E così, a fine 2024, il Noma sarà costretto a chiudere per almeno un paio di anni. Ma non si tratterà di una chiusura definitiva, bensì di un cambio di paradigma che porterà alla riorganizzazione dei luoghi di lavoro e dello staff. Il locale, ha spiegato Redzepi, «sarà un nuovo luogo che potremmo chiamare Noma 3.0». E ancora: «Un laboratorio gigante, una test kitchen dedicata all’innovazione alimentare e allo sviluppo di nuovi sapori».

La nuova fase del locale
In questa nuova fase, il team continuerà a viaggiare e a cercare nuovi modi per condividere il proprio lavoro. Aprirà dei pop-up del Noma in giro per il mondo, come quello aperto da poco a Kyoto, e quando avrà raccolto abbastanza informazioni farà una stagione a Copenaghen.

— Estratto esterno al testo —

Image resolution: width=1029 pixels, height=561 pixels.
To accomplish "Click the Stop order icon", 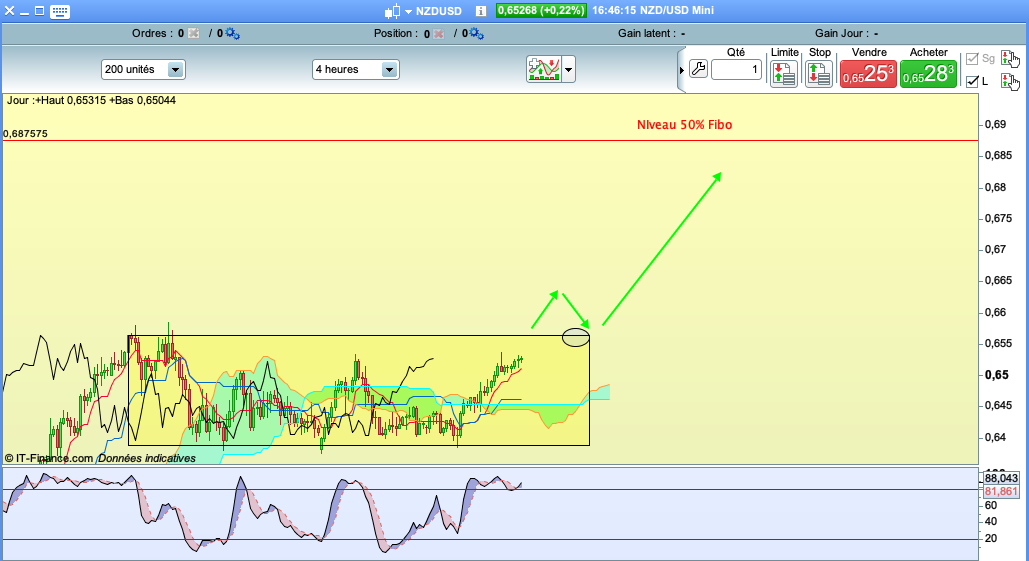I will 819,73.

Noma non sarà più solo un ristorante e spenderà la maggior parte del suo tempo sviluppando idee e prodotti ed esplorando nuovi progetti. L’obiettivo è quello di creare un’organizzazione durevole che faccia un lavoro dirompente sul mondo del cibo e che ridefinisca anche cosa significa fare parte di una brigata: «Un luogo in cui si impara, si corrono rischi e si cresce». In questo contesto, il ruolo di Redzepi diventerà qualcosa di più vicino al chief creative officer che allo chef.